Please copy exactly the line that contains "Task: Collapse the" and every line after it through the end of the records, leaving the pictures out.

◆ ◆ ◆ ◆ ◆

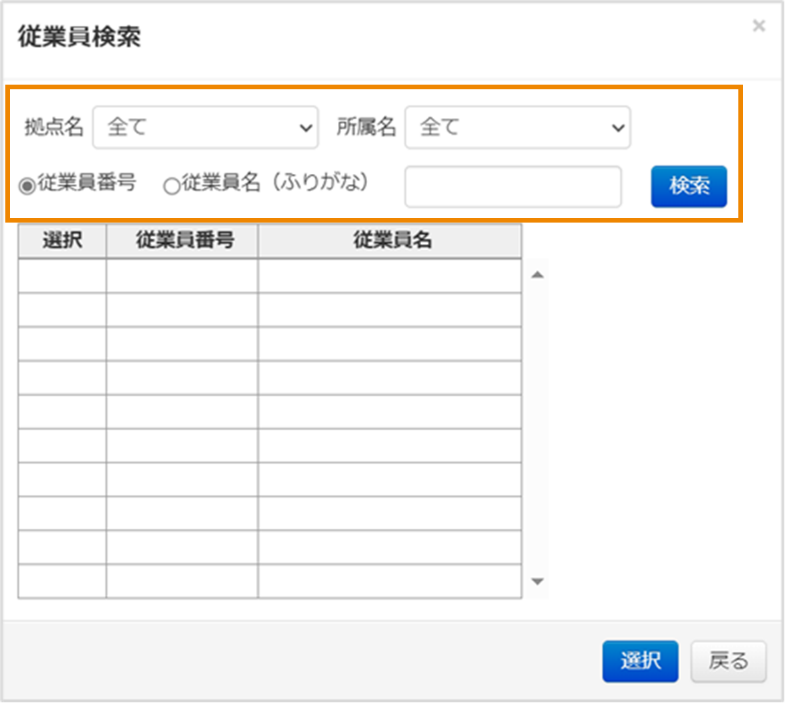Click the 従業員番号 table column header
Image resolution: width=793 pixels, height=711 pixels.
182,241

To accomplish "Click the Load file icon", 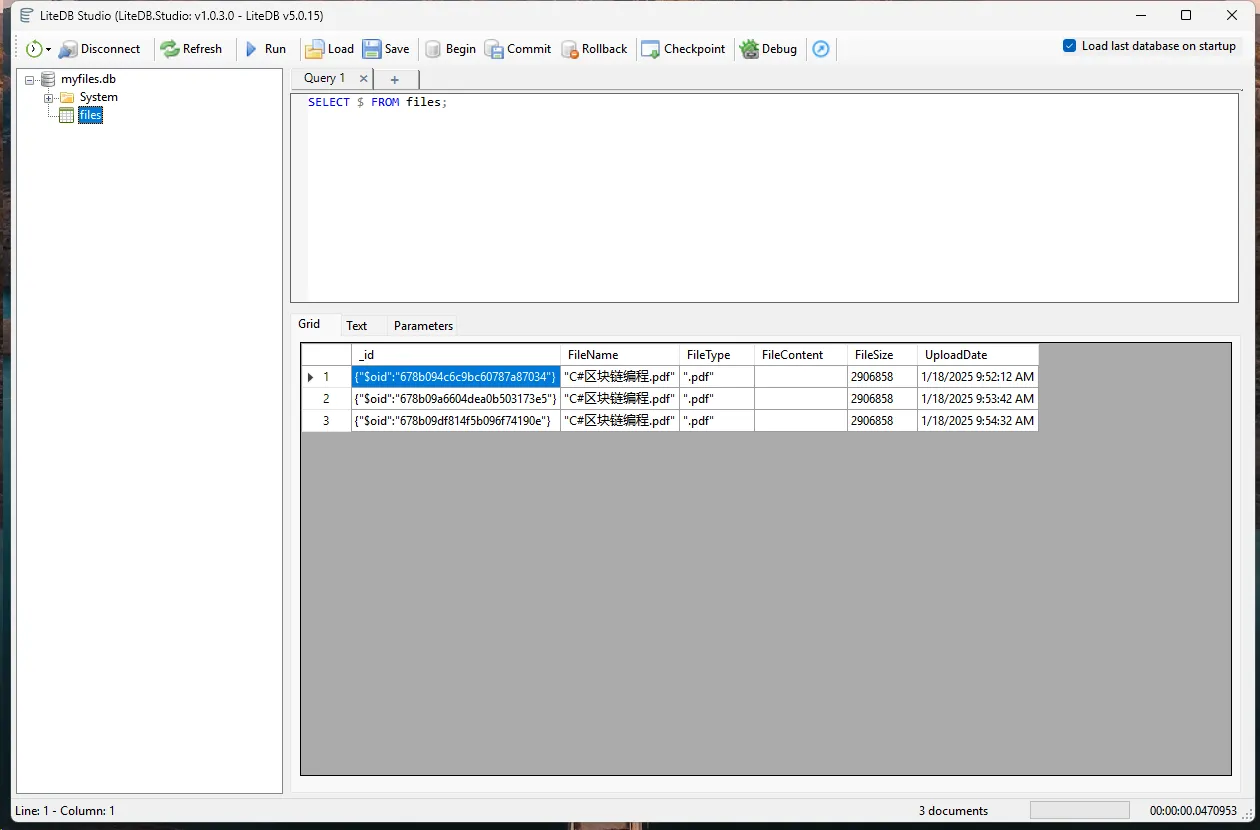I will coord(314,49).
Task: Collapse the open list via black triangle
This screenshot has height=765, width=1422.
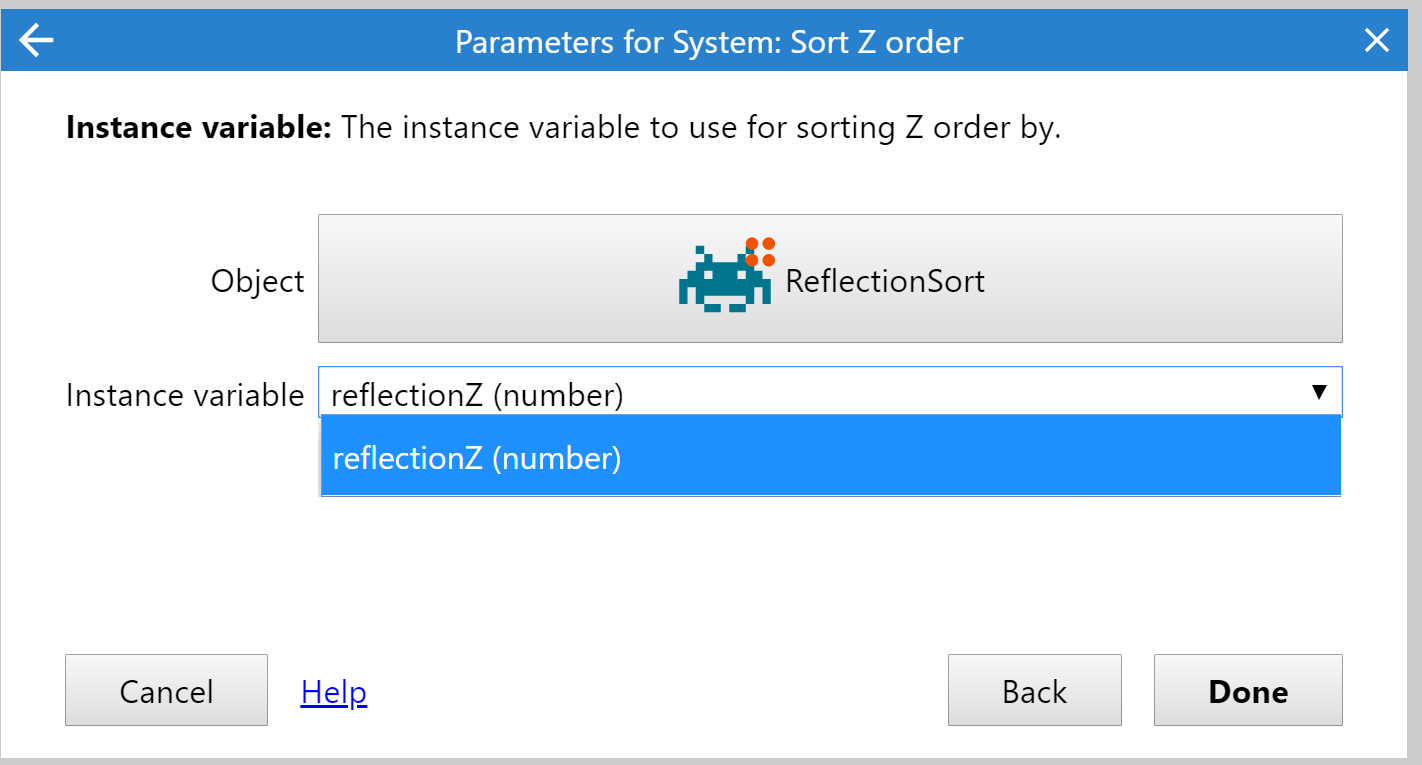Action: point(1319,393)
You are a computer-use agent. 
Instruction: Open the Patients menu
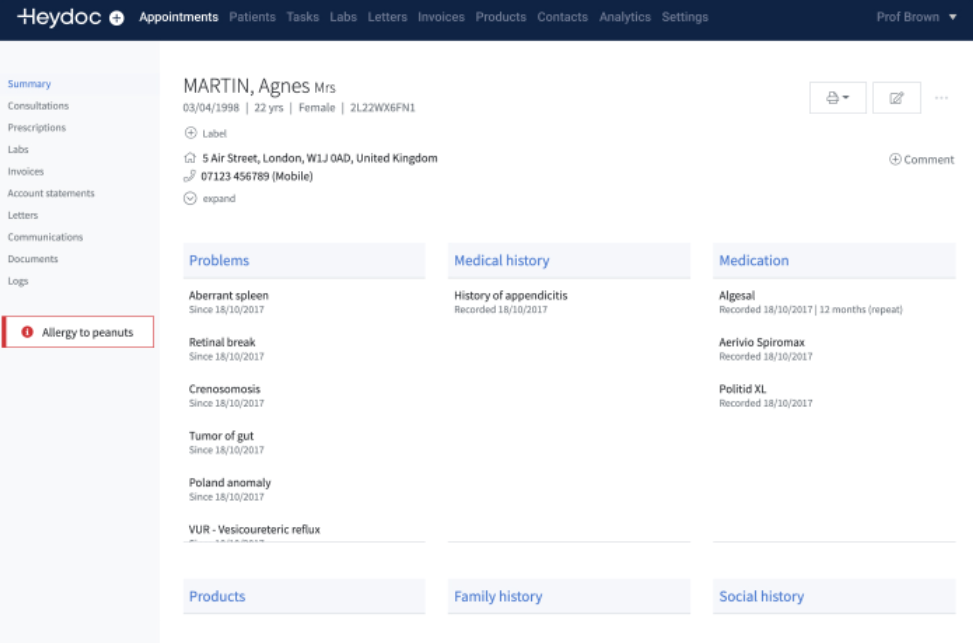[253, 17]
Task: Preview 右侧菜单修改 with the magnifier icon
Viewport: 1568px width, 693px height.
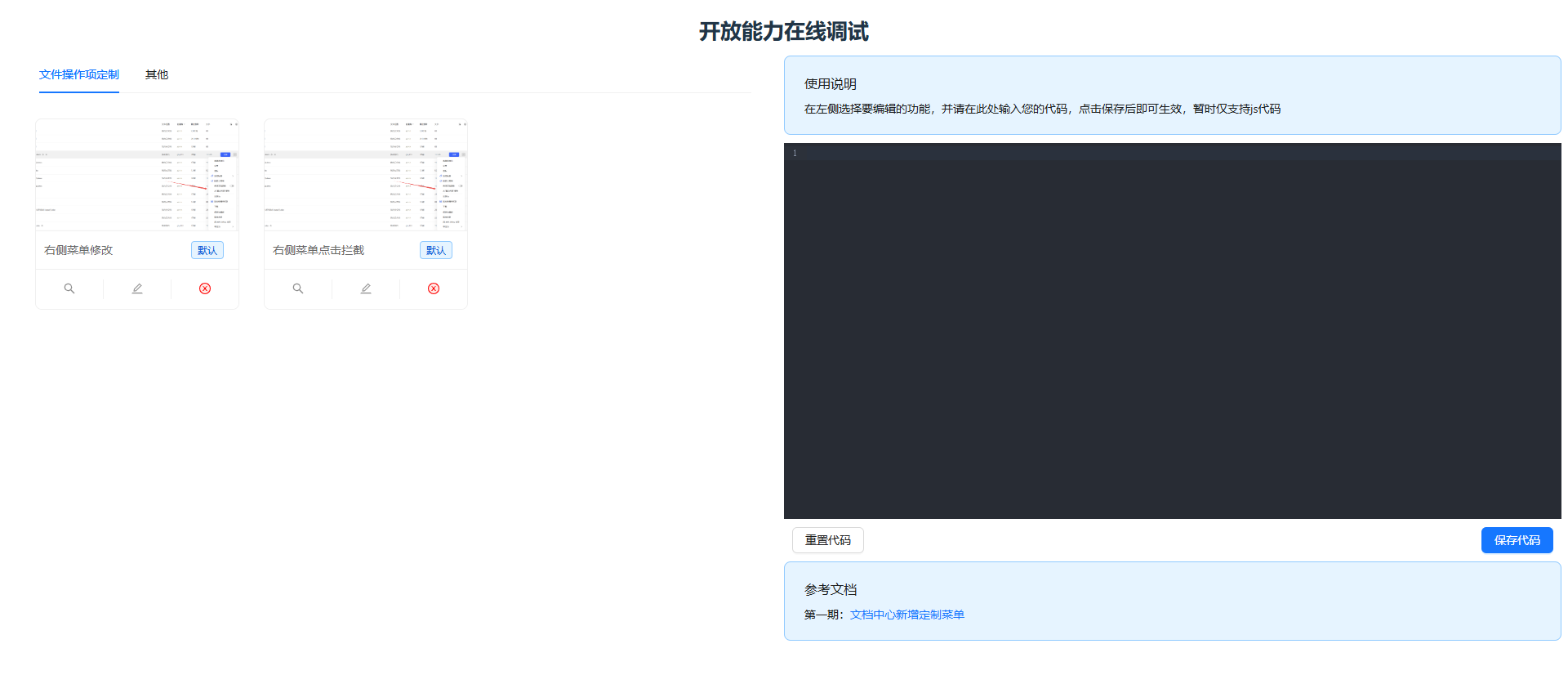Action: pos(69,288)
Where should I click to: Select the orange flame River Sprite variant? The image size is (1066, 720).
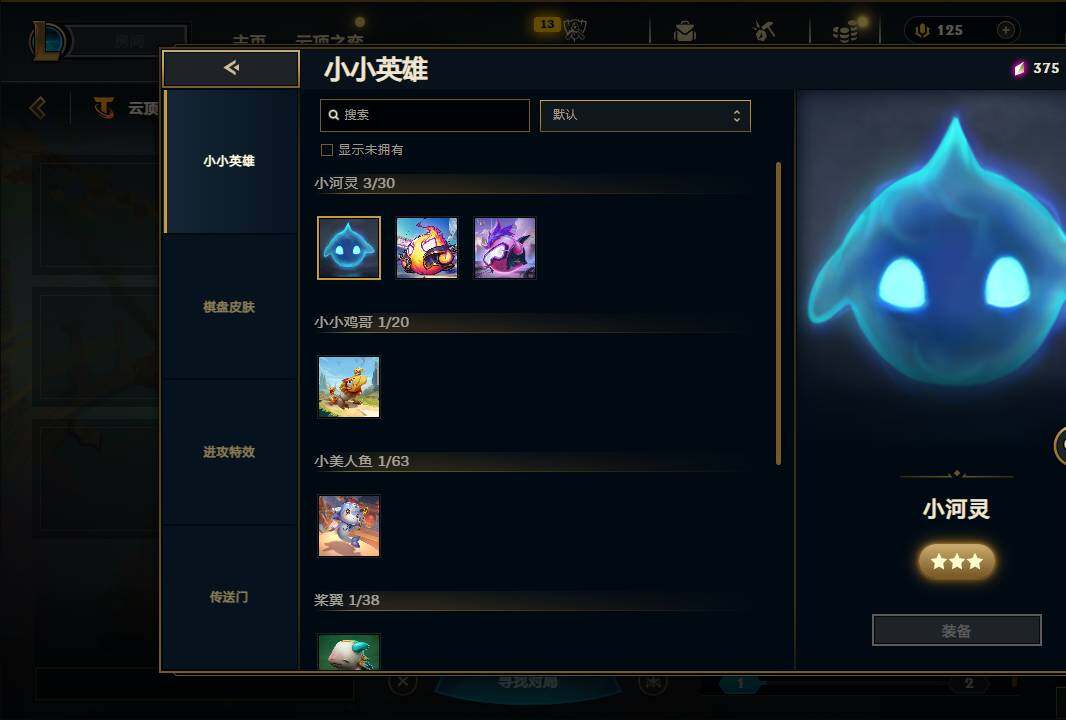click(x=427, y=248)
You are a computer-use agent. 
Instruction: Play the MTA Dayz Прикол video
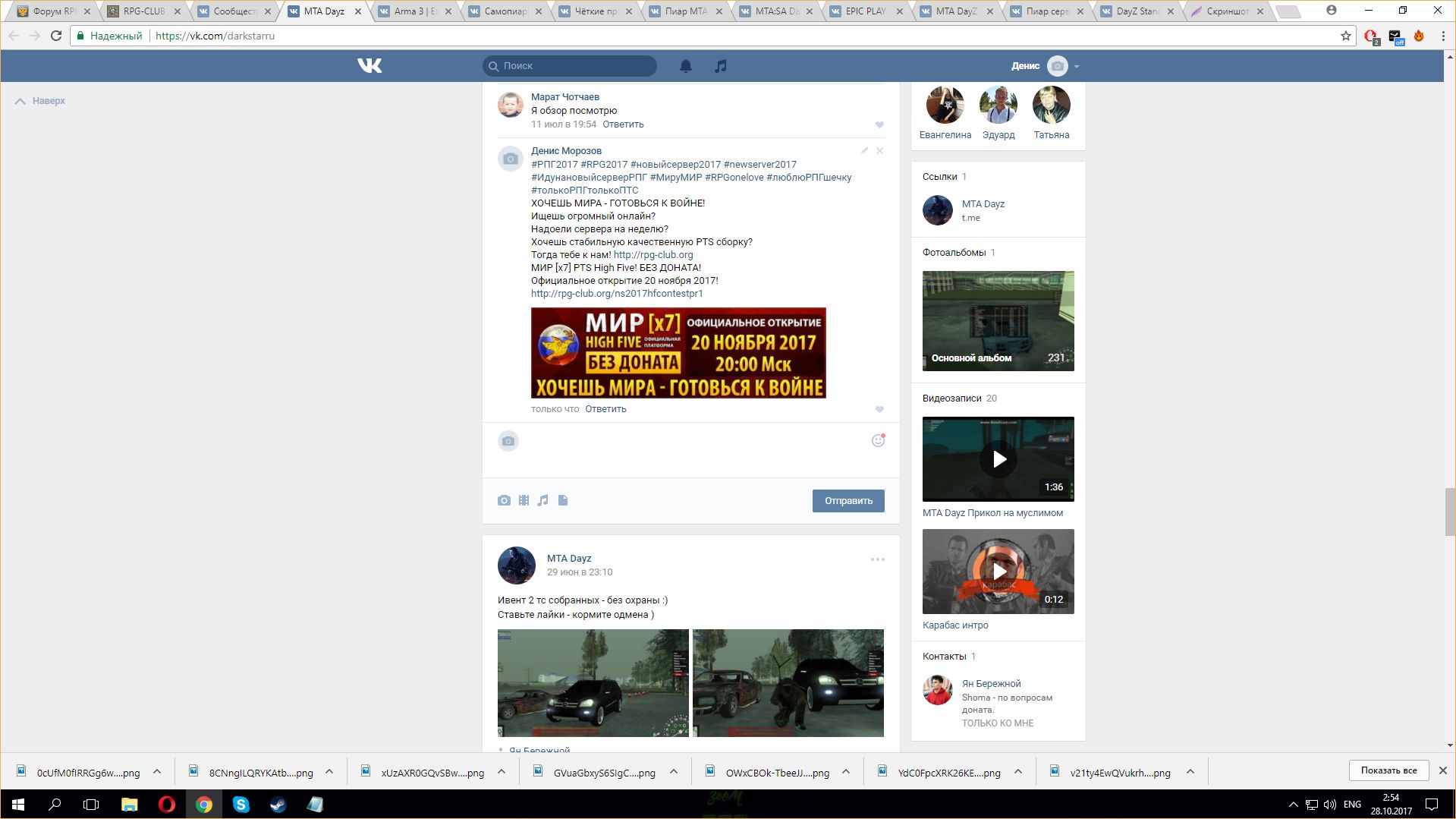coord(998,459)
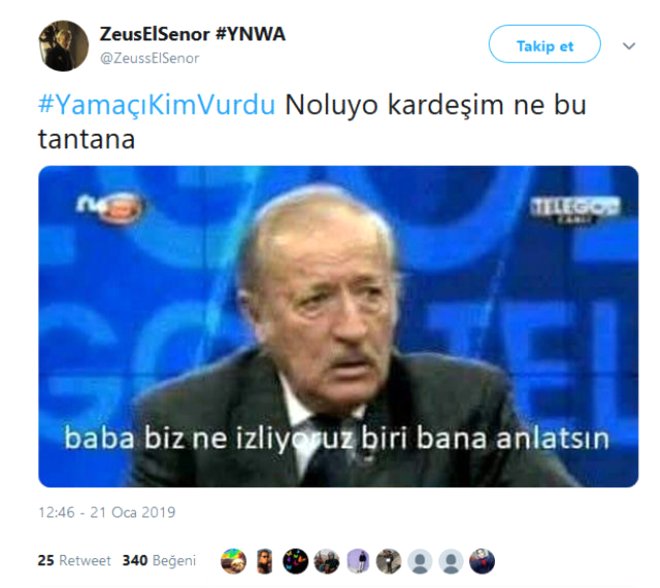
Task: View the 340 Beğeni likes list
Action: (x=159, y=561)
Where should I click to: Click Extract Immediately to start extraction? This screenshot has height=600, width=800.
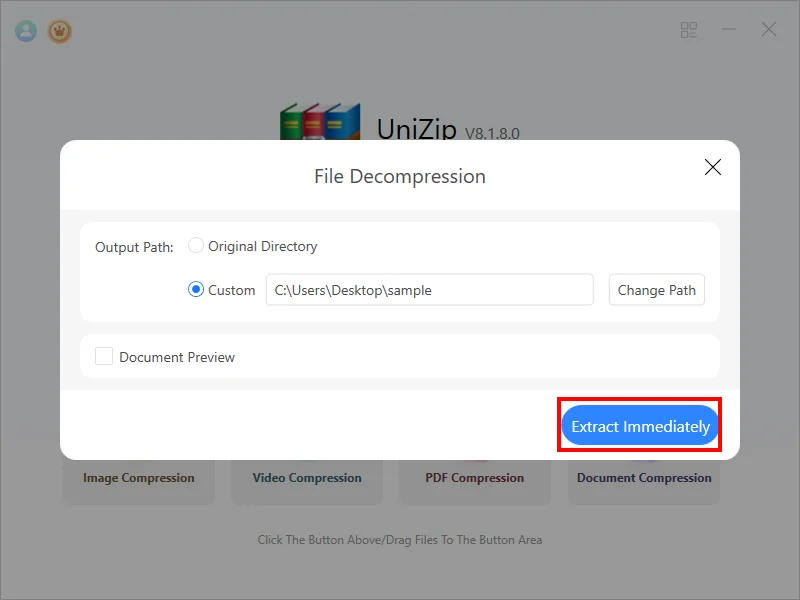[x=640, y=426]
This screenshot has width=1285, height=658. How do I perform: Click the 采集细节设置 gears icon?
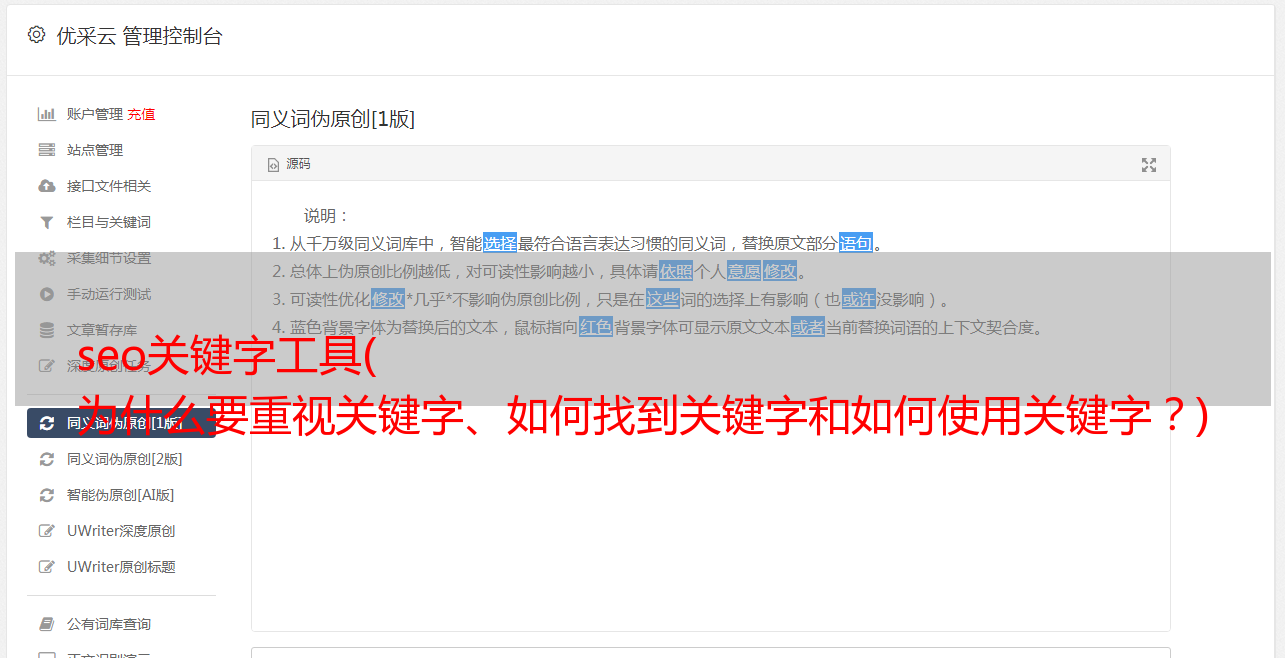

◆ ◆ ◆ ◆ ◆

### Answer
Task: Collapse the open list via black triangle
This screenshot has height=765, width=1422.
Action: point(1319,393)
You are a computer-use agent. 
Instruction: Open the Patients menu
[253, 17]
Task: Preview 右侧菜单修改 with the magnifier icon
Viewport: 1568px width, 693px height.
Action: pos(69,288)
Where should I click to: Select the orange flame River Sprite variant? The image size is (1066, 720).
click(x=427, y=248)
You are a computer-use agent. 
Instruction: Play the MTA Dayz Прикол video
coord(998,459)
Task: View the 340 Beğeni likes list
Action: (x=159, y=561)
Where should I click to: Click Extract Immediately to start extraction? This screenshot has height=600, width=800.
[x=640, y=426]
This screenshot has width=1285, height=658. How do I perform: Click the 采集细节设置 gears icon?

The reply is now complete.